Ну тут да, не поспоришь, мрачняк. А уж последние измышления, где Херви сносит крышу от восклицательных знаков, читаются, будто тот для выразительности колотит кулаком по кафедре – а то и по крышке гроба. Стадс понимает, почему такой материальчик может подпортить кровь. С неестественным драматургическим чутьем на солнце набегает облако и все накрывается пятнистым экраном серого полутона. Последние две строчки как будто написаны специально для исполнения Стадса. Средства нашего увеселения, во многих из которых он появлялся сам, еще какие перечни усопших; выбитые кладбищенские титры, что ползут бесконечно, – тоскливые гроссбухи потухших звезд. А что до гласа славы – он сомневается, что узнает его, даже если услышит – а это вряд ли, если Херви что-то понимает и тот действительно звучит в хоре с погребальным звоном. Впрочем, и так было бы неплохо, если подумать. Большинству достается только звон.
Покончив с кратким унынием, снова показывается солнце. Следующий лист в хлипкой стопке – текст, предположительно, единственного сохранившегося гимна Херви, «Раз все стези времен дано»: «Раз все стези времен дано / Лишь Господу блюсти, / О, может кто ль избрать удел, / Нам назначать пути?» Стадсу по душе фатализм, подходящий по интонации похождениям оперативника «Континенталя» или Филипу Марлоу, – идея, что все наши будущие крахи и разочарования уже предписаны и только терпеливо поджидают дальше по шоссе – или по стезям времен. Он думает, они с Херви вполне бы согласились насчет направления этих путей-дорожек, и делает вывод, что, выходит, из-за этого трепа про антиномичное предначертание между Джоном Уэсли и его бывшим капо и пробежала кошка. Пока рядом пчелы клятвенно шепчут на уши первым цветам года, Стадс продолжает разгребать кучу-малу информации.

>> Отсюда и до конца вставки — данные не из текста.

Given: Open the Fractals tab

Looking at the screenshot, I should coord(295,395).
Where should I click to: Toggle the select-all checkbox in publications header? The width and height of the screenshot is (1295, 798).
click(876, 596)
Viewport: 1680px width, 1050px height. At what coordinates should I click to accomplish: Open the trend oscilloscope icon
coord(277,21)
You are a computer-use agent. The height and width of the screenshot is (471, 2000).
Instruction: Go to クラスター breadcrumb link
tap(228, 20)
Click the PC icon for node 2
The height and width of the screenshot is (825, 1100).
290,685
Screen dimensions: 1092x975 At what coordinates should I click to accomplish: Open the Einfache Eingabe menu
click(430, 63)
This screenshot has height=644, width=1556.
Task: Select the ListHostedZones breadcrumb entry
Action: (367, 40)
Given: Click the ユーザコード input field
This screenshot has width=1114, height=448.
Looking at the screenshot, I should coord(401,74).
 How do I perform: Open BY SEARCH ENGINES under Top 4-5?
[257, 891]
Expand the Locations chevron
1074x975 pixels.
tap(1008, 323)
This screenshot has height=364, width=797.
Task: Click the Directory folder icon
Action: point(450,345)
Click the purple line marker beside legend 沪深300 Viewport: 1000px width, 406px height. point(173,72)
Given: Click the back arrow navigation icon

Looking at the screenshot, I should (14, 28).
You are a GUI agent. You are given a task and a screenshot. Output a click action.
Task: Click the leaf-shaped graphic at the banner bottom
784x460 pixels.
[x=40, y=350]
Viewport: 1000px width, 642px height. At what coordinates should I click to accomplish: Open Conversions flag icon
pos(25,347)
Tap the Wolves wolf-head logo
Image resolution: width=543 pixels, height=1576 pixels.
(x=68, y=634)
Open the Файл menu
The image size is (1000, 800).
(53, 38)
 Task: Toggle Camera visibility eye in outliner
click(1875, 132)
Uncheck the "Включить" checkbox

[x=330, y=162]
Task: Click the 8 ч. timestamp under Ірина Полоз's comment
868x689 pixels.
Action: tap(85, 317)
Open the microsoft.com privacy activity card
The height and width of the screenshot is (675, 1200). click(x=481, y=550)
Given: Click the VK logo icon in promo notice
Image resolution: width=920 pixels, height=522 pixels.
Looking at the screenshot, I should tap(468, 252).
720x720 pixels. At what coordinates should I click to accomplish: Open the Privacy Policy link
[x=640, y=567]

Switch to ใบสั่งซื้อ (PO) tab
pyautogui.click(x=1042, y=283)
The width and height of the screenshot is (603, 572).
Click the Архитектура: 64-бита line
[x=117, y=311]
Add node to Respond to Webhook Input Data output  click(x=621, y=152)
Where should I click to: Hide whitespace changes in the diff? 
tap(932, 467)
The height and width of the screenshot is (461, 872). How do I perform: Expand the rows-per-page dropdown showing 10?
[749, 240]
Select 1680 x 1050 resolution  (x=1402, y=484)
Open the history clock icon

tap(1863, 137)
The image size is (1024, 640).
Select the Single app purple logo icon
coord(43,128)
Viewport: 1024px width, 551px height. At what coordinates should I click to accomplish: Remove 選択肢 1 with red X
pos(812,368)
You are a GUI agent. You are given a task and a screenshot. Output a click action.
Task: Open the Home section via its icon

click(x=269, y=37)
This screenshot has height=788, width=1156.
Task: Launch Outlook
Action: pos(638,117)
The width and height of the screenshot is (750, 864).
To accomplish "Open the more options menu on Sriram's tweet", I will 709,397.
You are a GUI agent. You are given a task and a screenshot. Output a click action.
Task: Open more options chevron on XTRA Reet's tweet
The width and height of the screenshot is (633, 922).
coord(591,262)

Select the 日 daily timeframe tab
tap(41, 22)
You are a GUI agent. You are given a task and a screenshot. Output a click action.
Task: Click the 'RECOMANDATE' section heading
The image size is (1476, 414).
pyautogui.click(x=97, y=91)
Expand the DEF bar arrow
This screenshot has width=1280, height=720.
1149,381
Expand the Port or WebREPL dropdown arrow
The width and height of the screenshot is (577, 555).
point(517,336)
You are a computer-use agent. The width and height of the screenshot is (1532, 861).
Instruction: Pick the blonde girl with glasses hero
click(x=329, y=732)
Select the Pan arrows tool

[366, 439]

Ему никогда раньше не приходило в голову, что все главные английские гимны и их композиторы как будто расцвели в семнадцатом и восемнадцатом веках – на плодородном суглинке Реставрации, обогащенном питательными веществами гражданской войны, лошадиными и человеческими биоотходами или нитратами сожженных церквей. Круглоголовый Баньян выдает «Паломника», не успели зарасти шрамы на зеленых склонах Несби, а Уэсли, Купер, Ньютон, Херви, Доддридж, Блейк – обычные подозреваемые, – прижатые под перекрестным огнем самых разных времен и конфликтов, пытались заглушить песнями свистящие мушкетные пули. Заказняк Оливера «Багси» Кромвеля на Карла Первого перевернул с ног на голову всю Англию, понимает теперь Стадс. И канонадой гимнов еще ничего не ограничивается. Разве ему не говорили, что бильярд вошел в моду только в этот послевоенный период, а сложная, но предсказуемая баллистика нового времяпрепровождения помогла Исааку Ньютону с парадигмой, на которой он построил все свои законы движения? А где были бы нуарные детективы вроде Стадса без морально антисанитарного бильярдного зала с омерзительными тенями и безжалостным белым светом? Что-то тут есть между строк – дреколье и ряды строф, траектории шара и пули, то, что следует знать актеру, векторы монархии или сюжетные линии истории. Идея пока сырая и неуловимая, без какой-то важной детальки, чтобы обвязать все бантиком и подать на блюдечке. Заметив, что витает мыслями в облаках, Стадс возвращается ко все более влажной и жухлой бумаге в узловатой клешне.